For the word "computer", count the lines of the data that include it and give only the total.

*** Opening Data excerpts ***

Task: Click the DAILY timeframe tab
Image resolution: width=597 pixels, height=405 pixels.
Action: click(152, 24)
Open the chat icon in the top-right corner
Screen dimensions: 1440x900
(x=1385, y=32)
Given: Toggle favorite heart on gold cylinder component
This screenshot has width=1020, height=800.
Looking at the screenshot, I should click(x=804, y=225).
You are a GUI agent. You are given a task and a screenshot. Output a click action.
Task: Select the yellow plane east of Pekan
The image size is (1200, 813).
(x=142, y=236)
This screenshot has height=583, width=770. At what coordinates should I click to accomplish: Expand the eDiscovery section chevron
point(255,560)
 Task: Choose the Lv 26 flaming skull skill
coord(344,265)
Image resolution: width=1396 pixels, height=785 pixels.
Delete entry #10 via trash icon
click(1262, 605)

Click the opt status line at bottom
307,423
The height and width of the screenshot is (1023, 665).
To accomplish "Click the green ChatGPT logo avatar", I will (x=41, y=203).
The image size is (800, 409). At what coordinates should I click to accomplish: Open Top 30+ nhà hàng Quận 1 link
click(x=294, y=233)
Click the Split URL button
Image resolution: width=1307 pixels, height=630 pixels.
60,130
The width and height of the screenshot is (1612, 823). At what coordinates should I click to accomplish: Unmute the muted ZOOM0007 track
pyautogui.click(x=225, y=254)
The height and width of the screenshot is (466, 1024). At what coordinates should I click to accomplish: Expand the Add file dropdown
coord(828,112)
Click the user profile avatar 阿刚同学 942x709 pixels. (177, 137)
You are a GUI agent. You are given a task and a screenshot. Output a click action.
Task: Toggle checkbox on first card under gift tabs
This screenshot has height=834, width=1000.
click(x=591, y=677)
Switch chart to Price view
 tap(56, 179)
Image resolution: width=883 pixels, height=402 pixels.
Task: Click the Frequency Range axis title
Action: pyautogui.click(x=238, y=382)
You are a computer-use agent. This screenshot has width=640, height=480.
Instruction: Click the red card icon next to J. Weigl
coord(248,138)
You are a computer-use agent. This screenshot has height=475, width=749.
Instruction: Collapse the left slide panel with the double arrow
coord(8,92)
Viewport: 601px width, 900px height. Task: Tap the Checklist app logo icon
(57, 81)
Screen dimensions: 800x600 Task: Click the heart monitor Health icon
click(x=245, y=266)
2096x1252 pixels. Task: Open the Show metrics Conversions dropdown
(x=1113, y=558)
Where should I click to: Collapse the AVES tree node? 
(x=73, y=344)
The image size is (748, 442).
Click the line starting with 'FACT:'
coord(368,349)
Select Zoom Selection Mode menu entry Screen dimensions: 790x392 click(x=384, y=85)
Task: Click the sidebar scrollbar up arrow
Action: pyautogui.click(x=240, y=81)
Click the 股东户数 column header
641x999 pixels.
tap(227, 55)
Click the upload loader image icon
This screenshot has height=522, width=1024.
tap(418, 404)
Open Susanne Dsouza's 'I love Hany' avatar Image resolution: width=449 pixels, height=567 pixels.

*** Closing Data excerpts ***

- _Solution for this task_
2